Первым делом я скажу, что никто не может прочесть две тысячи названий грехов и быть в состоянии себя определить среди них. Некоторые люди, приезжающие из России, приходят ко мне на исповедь со списками и начинают вычитывать. И каждый раз я их останавливаю и спрашиваю: "А вы знаете, что значит этот грех?" - "Нет, но он числится в списках, и так как я грешный человек, я его упоминаю"... Это не исповедь, это не только извращение, но оскорбление самого понятия исповеди, унижение исповеди.
Человек должен исповедовать свои грехи, это первое; он должен быть научен постепенно с большей тонкостью понимать свои душевные состояния, оценивать свои поступки и их исповедовать. Но исповедовать грехи, которые когда-то были просто записаны досужими монахами и вошли в списки, совершенно бессмысленно, это ничему людей не учит. Как принцип, человек должен научиться исповедовать свои грехи, а свои грехи - это те, которые он сознает как таковые. Позже, когда он повзрослеет духовно, он найдет в себе еще другие грехи и основания исповедовать их. Поэтому мой совет был бы таков: чтобы человек стал перед свой совестью, перед лицом Божиим, перед судом своих друзей и знакомых, и поставил себе вопрос: что во мне недостойно ни меня самого, ни Бога, Которого я исповедую, ни общины, к которой я принадлежу, ни людей, которые меня считают своим другом? Человек должен все это продумать и знать: вот в этом я согрешил против самого себя, против тех людей, которые меня любят, против Бога, Который Свою жизнь отдал за меня, против Церкви, которую я уродую своими грехами, своей принадлежностью ей. И в этом смысле исповедь должна быть совершенно личная. Она неминуемо будет неполная, но она будет реальная. Она будет неполная в том смысле, что другой человек, более духовно зрелый или лучше наученный или более опытный найдет в себе, может быть, и другие грехи, но в данную минуту тот человек, который исповедуется, должен исповедовать свои собственные грехи.

- Исходные строки:

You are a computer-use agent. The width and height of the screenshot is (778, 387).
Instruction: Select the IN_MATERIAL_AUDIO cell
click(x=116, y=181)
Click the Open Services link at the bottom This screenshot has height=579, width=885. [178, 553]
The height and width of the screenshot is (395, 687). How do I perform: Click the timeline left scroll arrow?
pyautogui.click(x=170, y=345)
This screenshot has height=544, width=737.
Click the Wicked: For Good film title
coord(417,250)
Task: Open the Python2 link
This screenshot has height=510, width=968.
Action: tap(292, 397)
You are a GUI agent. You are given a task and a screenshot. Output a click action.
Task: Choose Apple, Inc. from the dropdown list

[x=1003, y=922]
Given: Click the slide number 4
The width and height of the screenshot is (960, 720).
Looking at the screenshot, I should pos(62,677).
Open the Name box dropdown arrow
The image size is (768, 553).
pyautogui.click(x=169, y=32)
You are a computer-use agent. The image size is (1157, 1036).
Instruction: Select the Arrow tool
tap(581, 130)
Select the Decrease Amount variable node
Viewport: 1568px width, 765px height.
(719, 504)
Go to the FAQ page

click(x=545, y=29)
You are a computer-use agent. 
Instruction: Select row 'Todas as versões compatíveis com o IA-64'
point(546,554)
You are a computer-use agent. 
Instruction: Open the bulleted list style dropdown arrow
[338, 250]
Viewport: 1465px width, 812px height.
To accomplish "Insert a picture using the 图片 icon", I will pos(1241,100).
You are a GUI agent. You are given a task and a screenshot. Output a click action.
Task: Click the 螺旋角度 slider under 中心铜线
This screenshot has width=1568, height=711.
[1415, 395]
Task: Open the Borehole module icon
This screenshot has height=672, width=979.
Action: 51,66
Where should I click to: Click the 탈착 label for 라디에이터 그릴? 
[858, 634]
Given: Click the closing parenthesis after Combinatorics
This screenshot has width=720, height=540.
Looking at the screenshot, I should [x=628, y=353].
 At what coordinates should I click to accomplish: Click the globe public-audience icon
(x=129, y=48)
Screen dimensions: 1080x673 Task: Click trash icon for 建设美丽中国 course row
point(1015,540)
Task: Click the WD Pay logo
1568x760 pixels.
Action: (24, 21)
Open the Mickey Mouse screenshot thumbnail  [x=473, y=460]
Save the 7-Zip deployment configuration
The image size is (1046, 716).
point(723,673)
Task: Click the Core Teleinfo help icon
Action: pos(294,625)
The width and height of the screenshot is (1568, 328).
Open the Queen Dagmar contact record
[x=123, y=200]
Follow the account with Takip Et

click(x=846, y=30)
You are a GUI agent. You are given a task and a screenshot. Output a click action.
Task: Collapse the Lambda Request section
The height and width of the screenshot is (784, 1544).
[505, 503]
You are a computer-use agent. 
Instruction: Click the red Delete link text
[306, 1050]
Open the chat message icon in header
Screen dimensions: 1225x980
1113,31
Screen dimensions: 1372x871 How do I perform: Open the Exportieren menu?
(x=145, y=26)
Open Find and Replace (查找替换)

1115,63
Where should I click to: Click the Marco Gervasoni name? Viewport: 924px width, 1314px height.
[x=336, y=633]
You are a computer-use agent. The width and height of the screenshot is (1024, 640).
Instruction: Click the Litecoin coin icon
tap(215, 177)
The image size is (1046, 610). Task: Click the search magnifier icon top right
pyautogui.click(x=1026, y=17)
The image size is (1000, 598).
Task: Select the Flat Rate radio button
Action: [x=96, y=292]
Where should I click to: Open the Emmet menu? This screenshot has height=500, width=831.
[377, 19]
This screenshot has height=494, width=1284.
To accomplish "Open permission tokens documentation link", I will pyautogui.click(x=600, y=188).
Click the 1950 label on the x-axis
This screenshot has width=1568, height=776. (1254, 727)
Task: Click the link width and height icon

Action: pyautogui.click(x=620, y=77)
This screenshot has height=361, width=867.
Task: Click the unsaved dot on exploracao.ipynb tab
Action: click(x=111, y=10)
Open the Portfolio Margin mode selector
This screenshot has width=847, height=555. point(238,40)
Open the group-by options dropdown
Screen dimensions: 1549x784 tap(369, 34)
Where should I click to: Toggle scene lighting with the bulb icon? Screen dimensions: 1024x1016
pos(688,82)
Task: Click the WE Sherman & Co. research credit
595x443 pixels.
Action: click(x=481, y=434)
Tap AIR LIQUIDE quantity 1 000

- Задание A: Почему, согласно тексту об исповеди, исповедовать грехи по готовым спискам бессмысленно? Ответьте одним–тремя предложениями.
- Задание B:
Соответствуют ли тексту об исповеди следующие утверждения? Для каждого ответьте «да» или «нет» и приведите точную цитату из текста, которая это решает.
(i) Автор прерывает тех, кто читает списки грехов, и спрашивает, понимают ли они значение греха.
(ii) Личная исповедь, по тексту, будет полной.
(iii) Когда человек повзрослеет духовно, он найдет в себе и другие грехи.

- Правильный ответ A: Эти грехи когда-то просто записали досужие монахи, и такое перечисление ничему людей не учит. Человек должен исповедовать свои собственные грехи, то есть те, которые он сам сознает как грехи.

- Правильный ответ B:
(i) Да: «И каждый раз я их останавливаю и спрашиваю: "А вы знаете, что значит этот грех?"»
(ii) Нет: «Она неминуемо будет неполная, но она будет реальная».
(iii) Да: «Позже, когда он повзрослеет духовно, он найдет в себе еще другие грехи и основания исповедовать их».